The remains of the monumental palace complex are located on the outskirts of the village of Kouklia on the plateau of Hadjiabdoulla, a short distance to the east of the sanctuary of Aphrodite at Palepaphos.
The stone monument under investigation, with walls of over one metre, is part of the fortified citadel, which was identified in the research programme Archaeology of Landscape led by professor Maria Iacovou since 2006.
The western complex consists of a long wall which is three metres thick and runs through the plateau at a length of 65 metres. 15 metres north of the wall, and at the edge of the steep slope of the cliff is an outwork which doubles as a retaining wall.
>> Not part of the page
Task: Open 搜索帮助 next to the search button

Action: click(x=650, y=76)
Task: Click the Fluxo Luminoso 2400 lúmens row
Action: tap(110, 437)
A row of parallel struts connects the wall to the outworks converting the distance between them into a usable space divided into several rooms. Each room had a specific use and most appear to have contained specialised areas of the production and storage of products.
In the eastern part of the complex the researchers started to excavate an olive-oil press. So far they have located two millstones and a large number of olive pips.
A second facility, the excavation of which is also not complete, consists of a carved stone tub located at a narrow ledge between stone pipes. Elsewhere, the increased concentration of scoria indicates metallurgical activity.
The identification of amphorae was made by Cypriot Professor at the University of Rennes in France, Antigoni Marangou, who is participating in the Palepaphos programme this year. The oldest amphorae, chronologically linked with the construction of the complex belong to the sixth century BC.
Like the other dynasties of Cypriot kingdoms, the Paphian one was abolished in the late fourth century by Ptolemy Soter. However, the concentration of a considerable amount of amphorae of the Hellenistic period, imported from Knidos, Rhodes, Kos and Chios, shows that the use of the storage and industrial installations of the citadel continued until the end of the second century BC.
“The excavation and study of the palace complex of ancient Paphos with modern methods is crucial for Cypriot archaeology, especially today that two other palatial complexes – Amathus and Dali – are under study. The comparative analysis of the three will be the basis for the interpretation of political economy of Cypriot city-kingdoms,” said the announcement.
The rector of the University of Cyprus, professor Constantinos Christofides noted that despite the economic crisis and cuts in budgets, the University of Cyprus had retained almost the whole budget earmarked for the archaeological excavations.